Les registres de données de base constituent un autre socle essentiel pour la réutilisation des données. Ils sont indispensables pour une statistique et une administration modernes, car ils fournissent des informations fiables, clairement identifiables et réutilisables. Il est essentiel que les objets enregistrés, par exemple des personnes ou des entreprises, puissent être identifiés de manière univoque.

L’OFS gère deux registres d’entreprises: le registre des entreprises et des établissements (REE) ainsi que le registre IDE, qui attribue à chaque entreprise en Suisse un numéro d’identification des entreprises. Pour les données économiques relatives aux entreprises, un registre important existe également en dehors de l’OFS: le registre du commerce. Pour l’utilisation statistique des données relatives aux personnes, l’OFS s’appuie en revanche sur les registres existants de la Confédération, des cantons et des communes. Grâce à l’harmonisation de ces registres, le recensement de la population peut être réalisé depuis 2010 sur une base entièrement administrative. Les bénéfices sont considérables: la population n’a plus à être interrogée dans son ensemble. L’OFS reçoit désormais quatre fois par an les données nécessaires à des fins statistiques. Seule une enquête par échantillonnage est encore menée pour certaines caractéristiques supplémentaires. Cela allège sensiblement la charge pour la population comme pour les autorités concernées.

Des données dignes de confiance

Pour conclure, revenons aux plateformes de métadonnées: leur importance ne cesse de croître à l’échelle mondiale. Une initiative récente de l’OFS, le Trusted Data Observatory (TDO) à Genève, s’inscrit d’ailleurs dans une perspective internationale: il doit servir de plateforme mondiale de métadonnées à laquelle des systèmes d’IA pourront notamment accéder afin d’appuyer leurs réponses sur des faits vérifiables. C’est un enjeu majeur: alors que les réponses générées par les grands modèles de langage reposent principalement sur la technologie elle-même, les données publiques sont, elles, construites de manière intentionnelle, selon des règles, des responsabilités et des standards clairement définis. Le projet est financé par le Département fédéral des affaires étrangères (DFAE) ainsi que par deux fondations.
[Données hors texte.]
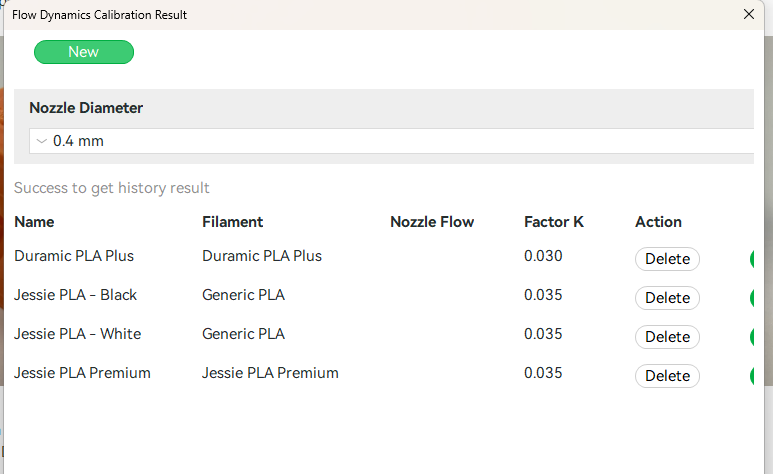Delete the Duramic PLA Plus calibration entry

click(667, 259)
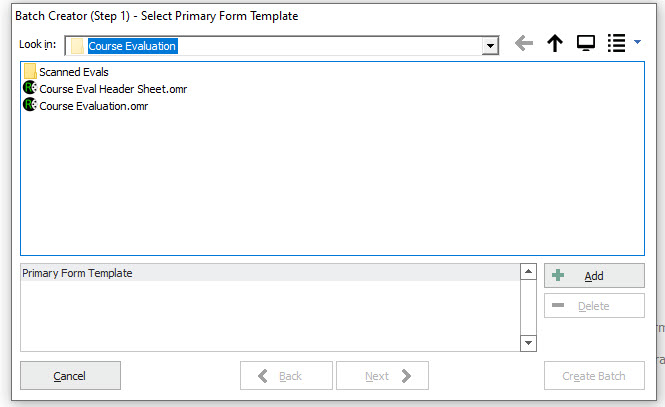Click the Delete button

(x=594, y=306)
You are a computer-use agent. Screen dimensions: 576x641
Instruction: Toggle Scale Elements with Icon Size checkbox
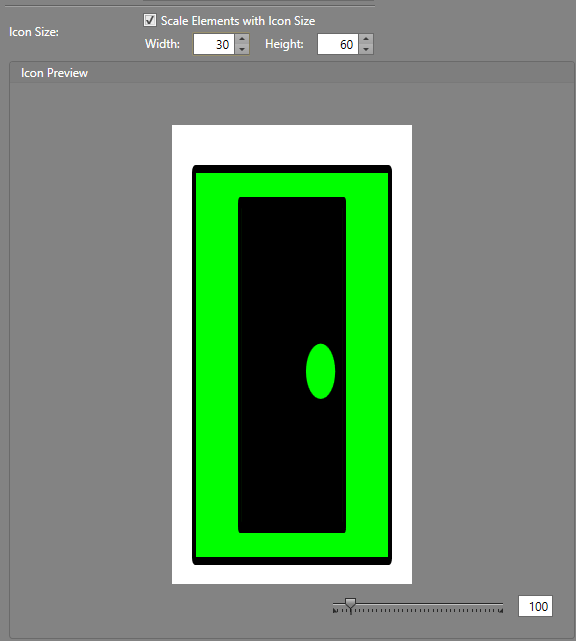[150, 20]
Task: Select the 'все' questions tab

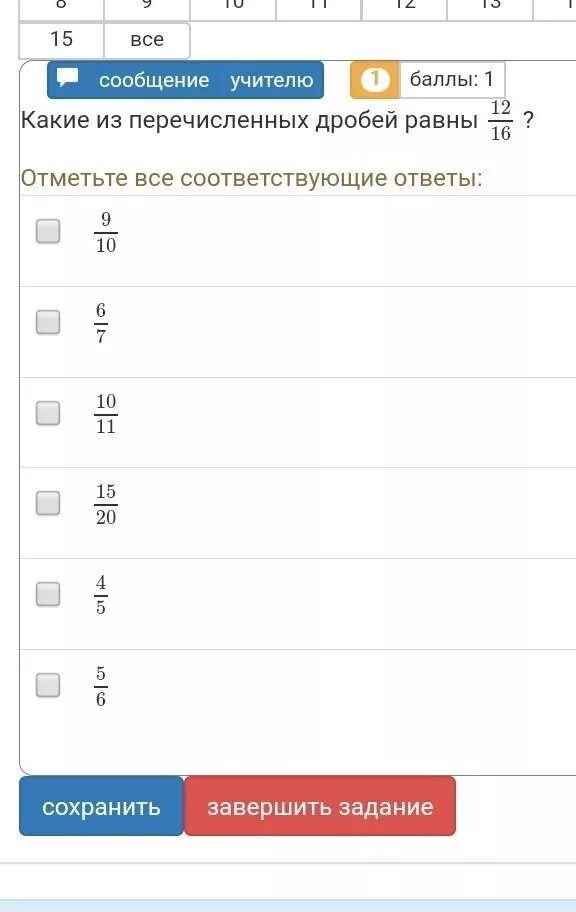Action: coord(147,40)
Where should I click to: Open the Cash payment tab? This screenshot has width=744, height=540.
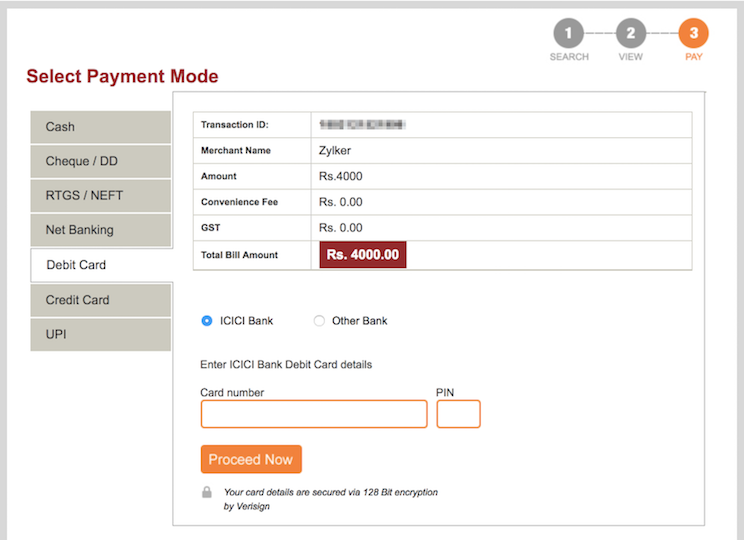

Outre la promotion de la transparence et d’une prise de décision politique fondée sur les faits, le TDO pourrait également contribuer à lutter contre la désinformation intentionnelle et, ainsi, à renforcer la stabilité des démocraties. Il est donc grand temps de considérer les données dignes de confiance comme un bien commun et de les rendre exploitables en les faisant circuler sur une passerelle solide.